### Task statement
Rewrite the records from the line containing "The width and height of the screenshot is (419, 314)." through the line containing "I will point(231,105)." as a numbered list, omitting blank lines. Include only those lines.

### Task inputs
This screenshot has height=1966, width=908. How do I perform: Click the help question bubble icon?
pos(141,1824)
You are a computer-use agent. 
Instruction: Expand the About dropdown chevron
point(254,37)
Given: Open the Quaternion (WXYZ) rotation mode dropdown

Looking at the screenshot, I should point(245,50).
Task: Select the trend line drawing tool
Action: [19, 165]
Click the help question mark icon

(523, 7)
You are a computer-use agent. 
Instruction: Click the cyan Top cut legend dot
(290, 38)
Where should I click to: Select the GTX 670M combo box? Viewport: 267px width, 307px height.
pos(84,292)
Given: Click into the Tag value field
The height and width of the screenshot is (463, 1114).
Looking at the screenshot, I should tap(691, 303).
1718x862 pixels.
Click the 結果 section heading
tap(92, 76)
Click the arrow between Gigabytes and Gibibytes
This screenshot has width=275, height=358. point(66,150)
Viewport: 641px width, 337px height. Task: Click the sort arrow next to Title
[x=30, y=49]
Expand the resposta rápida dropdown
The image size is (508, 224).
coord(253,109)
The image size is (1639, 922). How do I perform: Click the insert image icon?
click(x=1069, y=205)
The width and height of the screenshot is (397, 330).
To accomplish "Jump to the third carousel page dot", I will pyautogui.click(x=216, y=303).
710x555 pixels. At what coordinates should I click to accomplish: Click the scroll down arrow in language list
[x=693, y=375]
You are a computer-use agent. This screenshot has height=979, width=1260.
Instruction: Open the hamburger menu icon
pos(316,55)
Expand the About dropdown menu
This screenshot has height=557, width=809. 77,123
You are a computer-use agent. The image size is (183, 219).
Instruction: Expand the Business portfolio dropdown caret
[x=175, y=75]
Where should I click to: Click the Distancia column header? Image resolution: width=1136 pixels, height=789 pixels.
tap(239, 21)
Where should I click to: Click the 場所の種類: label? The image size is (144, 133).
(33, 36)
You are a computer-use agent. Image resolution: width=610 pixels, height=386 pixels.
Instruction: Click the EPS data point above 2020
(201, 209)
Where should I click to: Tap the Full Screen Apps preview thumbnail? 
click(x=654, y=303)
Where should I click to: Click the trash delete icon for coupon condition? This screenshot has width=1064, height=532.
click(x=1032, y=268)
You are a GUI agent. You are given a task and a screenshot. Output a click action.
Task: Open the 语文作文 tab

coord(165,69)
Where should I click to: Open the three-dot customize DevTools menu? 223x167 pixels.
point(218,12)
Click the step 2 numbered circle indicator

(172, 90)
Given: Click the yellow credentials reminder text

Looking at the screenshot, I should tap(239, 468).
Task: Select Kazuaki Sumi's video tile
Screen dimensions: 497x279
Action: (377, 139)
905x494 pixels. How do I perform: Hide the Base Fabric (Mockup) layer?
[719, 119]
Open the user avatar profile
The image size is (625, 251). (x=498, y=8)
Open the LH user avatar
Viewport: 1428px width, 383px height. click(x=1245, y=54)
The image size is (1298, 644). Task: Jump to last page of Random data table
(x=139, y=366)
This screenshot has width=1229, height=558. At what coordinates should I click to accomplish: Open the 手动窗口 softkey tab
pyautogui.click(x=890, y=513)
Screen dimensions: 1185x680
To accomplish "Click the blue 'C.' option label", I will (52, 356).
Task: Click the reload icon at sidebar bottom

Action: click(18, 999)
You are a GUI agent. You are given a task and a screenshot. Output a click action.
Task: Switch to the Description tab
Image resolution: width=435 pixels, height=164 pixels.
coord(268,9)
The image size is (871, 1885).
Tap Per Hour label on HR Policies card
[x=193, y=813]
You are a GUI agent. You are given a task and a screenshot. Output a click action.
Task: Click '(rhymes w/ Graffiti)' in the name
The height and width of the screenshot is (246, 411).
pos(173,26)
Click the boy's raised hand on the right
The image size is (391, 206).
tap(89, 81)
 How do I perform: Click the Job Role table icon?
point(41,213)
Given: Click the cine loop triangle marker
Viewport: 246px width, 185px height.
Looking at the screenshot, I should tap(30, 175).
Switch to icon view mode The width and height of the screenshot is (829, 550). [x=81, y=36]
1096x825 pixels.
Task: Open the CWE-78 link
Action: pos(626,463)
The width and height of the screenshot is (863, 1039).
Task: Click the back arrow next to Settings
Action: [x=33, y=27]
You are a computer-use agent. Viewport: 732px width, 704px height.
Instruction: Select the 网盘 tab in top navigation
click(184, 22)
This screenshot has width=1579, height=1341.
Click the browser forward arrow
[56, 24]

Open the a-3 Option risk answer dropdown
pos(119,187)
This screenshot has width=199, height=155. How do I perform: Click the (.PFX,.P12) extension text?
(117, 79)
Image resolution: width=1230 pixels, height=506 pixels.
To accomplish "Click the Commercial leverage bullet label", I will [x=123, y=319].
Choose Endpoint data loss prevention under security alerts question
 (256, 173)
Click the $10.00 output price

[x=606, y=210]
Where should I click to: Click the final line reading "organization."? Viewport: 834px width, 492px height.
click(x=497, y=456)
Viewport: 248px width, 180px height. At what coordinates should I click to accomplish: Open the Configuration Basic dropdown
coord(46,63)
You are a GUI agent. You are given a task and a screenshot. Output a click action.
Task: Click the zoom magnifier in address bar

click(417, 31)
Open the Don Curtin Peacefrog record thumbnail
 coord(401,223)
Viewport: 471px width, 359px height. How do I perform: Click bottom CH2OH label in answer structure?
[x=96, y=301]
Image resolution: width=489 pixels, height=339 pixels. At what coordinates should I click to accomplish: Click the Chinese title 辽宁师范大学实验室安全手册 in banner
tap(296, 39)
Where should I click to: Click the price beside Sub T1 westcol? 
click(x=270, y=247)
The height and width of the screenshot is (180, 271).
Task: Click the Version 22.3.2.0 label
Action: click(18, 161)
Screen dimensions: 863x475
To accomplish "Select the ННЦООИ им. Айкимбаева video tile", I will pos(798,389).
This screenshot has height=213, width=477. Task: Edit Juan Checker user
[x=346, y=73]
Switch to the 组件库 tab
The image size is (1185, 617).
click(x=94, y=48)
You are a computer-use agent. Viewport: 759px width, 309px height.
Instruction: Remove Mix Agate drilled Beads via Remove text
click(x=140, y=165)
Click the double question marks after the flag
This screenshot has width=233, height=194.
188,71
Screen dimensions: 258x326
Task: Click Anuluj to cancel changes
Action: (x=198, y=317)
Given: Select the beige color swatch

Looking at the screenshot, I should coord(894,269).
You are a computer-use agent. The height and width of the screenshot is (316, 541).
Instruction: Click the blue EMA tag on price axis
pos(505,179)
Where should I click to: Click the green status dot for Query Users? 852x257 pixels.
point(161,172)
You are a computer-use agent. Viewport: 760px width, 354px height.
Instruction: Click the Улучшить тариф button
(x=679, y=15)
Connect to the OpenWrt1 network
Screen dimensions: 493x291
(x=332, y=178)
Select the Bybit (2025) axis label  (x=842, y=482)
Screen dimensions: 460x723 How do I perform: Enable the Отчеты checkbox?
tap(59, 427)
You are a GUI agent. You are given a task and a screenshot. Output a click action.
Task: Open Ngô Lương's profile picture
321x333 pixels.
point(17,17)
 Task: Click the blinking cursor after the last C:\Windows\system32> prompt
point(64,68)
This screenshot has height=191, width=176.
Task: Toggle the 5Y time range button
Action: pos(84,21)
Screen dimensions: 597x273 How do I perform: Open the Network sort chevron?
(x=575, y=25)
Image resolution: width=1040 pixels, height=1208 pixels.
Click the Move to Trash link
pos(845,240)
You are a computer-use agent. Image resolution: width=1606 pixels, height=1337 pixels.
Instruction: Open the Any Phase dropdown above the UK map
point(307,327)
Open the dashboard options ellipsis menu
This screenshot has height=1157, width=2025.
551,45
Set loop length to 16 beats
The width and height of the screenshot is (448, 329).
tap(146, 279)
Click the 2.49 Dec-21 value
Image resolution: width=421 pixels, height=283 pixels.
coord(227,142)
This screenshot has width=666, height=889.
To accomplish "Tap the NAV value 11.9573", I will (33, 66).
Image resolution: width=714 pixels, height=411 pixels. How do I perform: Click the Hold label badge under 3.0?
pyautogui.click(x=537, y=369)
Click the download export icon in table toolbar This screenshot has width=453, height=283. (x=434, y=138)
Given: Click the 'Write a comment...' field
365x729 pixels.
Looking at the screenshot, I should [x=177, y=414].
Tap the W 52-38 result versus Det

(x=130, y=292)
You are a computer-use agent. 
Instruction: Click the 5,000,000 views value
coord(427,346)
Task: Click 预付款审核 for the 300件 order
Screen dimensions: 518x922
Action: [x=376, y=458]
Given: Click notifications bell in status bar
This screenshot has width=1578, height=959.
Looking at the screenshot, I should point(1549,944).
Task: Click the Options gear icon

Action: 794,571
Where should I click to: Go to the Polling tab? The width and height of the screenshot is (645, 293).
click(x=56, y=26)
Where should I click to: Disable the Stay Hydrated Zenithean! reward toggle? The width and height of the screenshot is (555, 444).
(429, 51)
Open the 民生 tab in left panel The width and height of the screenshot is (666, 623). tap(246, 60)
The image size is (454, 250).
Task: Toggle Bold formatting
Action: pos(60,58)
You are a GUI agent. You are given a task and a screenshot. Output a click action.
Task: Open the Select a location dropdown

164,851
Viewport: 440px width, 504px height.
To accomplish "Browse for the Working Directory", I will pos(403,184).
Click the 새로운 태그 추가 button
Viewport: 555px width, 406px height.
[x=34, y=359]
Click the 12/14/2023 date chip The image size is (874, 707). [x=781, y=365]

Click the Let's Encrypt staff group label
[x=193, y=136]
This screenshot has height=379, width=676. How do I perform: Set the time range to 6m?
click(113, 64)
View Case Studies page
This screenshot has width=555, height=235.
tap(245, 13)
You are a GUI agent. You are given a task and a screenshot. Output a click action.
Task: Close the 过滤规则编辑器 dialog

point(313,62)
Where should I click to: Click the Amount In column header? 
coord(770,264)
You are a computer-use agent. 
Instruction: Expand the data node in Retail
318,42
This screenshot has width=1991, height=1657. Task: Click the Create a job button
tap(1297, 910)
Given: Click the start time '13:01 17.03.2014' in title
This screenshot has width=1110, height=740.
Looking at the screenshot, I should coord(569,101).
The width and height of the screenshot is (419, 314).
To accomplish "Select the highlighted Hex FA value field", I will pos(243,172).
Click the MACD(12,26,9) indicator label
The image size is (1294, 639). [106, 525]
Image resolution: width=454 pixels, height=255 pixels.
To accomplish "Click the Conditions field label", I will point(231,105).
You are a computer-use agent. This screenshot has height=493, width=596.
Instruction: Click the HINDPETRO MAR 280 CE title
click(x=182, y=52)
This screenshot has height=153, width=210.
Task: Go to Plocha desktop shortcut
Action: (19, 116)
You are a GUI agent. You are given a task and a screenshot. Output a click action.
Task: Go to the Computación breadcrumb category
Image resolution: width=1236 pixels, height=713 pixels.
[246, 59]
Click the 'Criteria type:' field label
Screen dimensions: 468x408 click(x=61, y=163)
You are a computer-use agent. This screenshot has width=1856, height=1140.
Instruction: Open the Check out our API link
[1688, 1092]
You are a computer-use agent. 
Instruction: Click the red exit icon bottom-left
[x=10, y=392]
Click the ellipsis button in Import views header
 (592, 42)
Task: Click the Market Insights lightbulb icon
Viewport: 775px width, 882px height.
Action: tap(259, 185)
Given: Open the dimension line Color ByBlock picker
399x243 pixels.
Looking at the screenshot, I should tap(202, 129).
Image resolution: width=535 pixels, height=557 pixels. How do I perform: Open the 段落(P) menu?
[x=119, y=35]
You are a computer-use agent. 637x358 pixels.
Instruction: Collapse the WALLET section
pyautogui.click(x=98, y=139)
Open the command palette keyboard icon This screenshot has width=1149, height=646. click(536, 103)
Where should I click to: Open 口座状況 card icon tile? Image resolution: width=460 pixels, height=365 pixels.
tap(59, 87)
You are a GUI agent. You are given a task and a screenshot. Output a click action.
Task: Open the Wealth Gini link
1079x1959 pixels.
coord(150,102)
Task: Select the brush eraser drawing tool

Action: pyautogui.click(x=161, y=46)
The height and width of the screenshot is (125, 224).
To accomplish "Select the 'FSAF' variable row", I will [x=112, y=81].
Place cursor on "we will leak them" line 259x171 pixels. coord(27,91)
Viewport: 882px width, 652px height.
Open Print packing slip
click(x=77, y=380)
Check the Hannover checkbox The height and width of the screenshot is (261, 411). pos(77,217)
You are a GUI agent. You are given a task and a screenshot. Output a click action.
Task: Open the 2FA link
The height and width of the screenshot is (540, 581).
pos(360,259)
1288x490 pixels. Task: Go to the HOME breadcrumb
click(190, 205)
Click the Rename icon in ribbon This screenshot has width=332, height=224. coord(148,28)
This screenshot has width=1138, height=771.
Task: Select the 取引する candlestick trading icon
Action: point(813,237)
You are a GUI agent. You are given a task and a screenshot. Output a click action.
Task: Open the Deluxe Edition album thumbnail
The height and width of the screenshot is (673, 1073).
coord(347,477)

### Response
1. The width and height of the screenshot is (419, 314).
2. To accomplish "Select the highlighted Hex FA value field", I will pos(243,172).
3. Click the MACD(12,26,9) indicator label
4. The image size is (1294, 639). [106, 525]
5. Image resolution: width=454 pixels, height=255 pixels.
6. To accomplish "Click the Conditions field label", I will point(231,105).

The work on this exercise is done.